Pixel coordinate grounding data
'''

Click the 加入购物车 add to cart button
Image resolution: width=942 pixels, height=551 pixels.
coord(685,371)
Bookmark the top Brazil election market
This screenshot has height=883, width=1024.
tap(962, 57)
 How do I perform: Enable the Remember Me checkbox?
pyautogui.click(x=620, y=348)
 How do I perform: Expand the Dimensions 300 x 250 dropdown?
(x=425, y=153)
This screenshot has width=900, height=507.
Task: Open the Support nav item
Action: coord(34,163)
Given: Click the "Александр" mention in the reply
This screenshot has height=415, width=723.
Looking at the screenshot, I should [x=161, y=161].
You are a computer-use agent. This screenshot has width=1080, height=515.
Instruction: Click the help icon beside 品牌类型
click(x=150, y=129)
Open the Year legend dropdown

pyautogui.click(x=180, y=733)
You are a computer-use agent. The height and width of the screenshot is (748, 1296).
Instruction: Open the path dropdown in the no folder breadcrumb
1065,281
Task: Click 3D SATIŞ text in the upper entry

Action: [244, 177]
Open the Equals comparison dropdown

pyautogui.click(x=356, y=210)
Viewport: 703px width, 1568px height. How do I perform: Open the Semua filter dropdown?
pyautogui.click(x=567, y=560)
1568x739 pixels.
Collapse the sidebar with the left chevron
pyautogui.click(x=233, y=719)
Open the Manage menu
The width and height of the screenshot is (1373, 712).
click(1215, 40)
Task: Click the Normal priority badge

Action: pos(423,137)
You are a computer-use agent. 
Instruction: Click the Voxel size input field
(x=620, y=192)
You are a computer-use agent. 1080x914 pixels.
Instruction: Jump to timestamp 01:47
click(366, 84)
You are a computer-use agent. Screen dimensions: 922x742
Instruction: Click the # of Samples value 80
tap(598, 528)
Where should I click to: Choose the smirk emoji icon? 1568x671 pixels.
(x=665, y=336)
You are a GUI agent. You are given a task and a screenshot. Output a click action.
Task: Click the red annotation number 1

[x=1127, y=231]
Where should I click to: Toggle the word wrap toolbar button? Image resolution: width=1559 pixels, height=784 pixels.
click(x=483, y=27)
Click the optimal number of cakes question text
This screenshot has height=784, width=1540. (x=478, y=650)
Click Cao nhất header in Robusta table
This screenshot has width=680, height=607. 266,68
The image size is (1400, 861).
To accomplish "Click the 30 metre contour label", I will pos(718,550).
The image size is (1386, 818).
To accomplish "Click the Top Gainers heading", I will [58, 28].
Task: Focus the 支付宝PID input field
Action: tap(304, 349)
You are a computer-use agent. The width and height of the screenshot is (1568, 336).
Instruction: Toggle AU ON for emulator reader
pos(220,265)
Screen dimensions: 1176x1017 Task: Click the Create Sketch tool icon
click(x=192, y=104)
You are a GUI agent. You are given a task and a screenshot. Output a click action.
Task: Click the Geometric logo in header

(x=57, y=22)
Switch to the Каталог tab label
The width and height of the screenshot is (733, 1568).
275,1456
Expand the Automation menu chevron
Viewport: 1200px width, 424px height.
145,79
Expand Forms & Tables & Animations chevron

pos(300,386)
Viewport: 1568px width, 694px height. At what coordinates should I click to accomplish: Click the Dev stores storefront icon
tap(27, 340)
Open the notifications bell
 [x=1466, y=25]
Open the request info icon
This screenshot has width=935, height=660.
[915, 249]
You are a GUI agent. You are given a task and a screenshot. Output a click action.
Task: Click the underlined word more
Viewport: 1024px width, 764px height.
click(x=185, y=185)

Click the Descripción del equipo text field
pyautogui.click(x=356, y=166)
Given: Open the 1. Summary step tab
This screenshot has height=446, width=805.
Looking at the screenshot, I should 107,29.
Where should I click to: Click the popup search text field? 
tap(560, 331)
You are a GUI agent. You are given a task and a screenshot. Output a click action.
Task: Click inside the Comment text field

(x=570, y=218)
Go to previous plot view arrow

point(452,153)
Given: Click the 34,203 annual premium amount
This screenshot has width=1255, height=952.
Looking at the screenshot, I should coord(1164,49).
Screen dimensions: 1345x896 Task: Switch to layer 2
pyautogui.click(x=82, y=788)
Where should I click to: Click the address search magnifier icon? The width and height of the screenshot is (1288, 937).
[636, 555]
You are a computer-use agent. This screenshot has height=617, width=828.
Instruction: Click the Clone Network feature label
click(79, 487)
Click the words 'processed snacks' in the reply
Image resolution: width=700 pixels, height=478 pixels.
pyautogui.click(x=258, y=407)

'''

→ To do:
Your answer should be exactly the lines of the data above, from the first through the line containing "mention in the reply".

→ Response area:
Click the 加入购物车 add to cart button
Image resolution: width=942 pixels, height=551 pixels.
coord(685,371)
Bookmark the top Brazil election market
This screenshot has height=883, width=1024.
tap(962, 57)
 How do I perform: Enable the Remember Me checkbox?
pyautogui.click(x=620, y=348)
 How do I perform: Expand the Dimensions 300 x 250 dropdown?
(x=425, y=153)
This screenshot has width=900, height=507.
Task: Open the Support nav item
Action: coord(34,163)
Given: Click the "Александр" mention in the reply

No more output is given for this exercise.